Exercise: Where does the string "computer" appear in the records? Copy every line that contains it.

╭─ Exercise input

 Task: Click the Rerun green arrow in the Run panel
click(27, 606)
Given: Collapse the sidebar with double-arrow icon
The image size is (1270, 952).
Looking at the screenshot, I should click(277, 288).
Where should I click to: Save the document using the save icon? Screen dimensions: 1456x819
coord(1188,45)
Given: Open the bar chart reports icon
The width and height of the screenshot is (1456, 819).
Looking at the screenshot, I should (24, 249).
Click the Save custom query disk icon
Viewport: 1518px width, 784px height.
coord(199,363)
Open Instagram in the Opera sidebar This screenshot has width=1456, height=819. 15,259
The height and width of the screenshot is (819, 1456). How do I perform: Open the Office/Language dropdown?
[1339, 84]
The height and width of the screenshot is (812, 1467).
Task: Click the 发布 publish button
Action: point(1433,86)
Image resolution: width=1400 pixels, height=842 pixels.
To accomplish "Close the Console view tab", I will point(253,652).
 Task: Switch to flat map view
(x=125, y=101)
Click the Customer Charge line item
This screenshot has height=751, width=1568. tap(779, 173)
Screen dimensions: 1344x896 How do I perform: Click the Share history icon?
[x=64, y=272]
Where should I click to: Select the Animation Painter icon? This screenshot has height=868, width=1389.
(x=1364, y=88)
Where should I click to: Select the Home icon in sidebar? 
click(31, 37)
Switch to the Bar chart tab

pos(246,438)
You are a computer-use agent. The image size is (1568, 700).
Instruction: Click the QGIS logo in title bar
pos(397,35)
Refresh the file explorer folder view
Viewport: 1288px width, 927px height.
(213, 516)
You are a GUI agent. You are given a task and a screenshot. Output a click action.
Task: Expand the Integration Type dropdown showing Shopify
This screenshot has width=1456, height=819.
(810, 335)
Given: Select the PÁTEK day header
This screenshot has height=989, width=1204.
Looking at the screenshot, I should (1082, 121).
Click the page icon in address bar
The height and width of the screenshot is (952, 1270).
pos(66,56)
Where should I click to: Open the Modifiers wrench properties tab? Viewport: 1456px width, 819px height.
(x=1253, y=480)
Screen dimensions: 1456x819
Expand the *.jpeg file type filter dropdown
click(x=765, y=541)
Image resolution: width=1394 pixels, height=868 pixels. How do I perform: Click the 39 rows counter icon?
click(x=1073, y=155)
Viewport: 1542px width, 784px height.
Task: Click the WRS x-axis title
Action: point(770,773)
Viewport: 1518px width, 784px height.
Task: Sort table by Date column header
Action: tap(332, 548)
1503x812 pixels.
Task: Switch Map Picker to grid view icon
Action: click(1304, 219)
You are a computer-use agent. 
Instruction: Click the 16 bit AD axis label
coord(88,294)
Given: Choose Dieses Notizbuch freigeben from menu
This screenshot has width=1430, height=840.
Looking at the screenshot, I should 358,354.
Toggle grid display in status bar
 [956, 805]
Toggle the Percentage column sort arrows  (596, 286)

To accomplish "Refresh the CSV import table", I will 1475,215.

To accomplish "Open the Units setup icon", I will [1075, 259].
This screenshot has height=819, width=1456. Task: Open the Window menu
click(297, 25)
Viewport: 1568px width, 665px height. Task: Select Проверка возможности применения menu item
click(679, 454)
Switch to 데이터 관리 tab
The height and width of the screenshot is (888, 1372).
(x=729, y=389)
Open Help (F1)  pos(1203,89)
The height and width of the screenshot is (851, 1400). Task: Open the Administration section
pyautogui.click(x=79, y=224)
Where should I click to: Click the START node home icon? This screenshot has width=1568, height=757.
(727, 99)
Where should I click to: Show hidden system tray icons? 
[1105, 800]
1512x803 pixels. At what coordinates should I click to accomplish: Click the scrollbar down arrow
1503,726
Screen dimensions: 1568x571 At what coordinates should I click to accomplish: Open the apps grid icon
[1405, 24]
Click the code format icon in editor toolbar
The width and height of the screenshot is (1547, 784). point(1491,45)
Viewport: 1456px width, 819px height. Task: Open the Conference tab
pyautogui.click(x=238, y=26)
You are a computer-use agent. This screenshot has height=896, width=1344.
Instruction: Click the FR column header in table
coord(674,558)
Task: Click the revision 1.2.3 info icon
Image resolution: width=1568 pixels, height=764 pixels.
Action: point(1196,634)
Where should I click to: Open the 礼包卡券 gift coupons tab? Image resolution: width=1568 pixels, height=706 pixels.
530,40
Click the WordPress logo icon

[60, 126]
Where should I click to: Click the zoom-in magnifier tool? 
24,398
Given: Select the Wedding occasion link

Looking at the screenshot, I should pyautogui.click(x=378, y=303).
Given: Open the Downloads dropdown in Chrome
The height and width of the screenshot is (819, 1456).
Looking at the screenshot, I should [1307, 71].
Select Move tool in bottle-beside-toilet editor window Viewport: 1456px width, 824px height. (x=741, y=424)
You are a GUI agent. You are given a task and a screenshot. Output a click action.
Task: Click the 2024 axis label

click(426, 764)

╰─

Expected output:
You are a computer-use agent. The image size is (1568, 700).
You are a computer-use agent. 
You are a computer-use agent. This screenshot has height=896, width=1344.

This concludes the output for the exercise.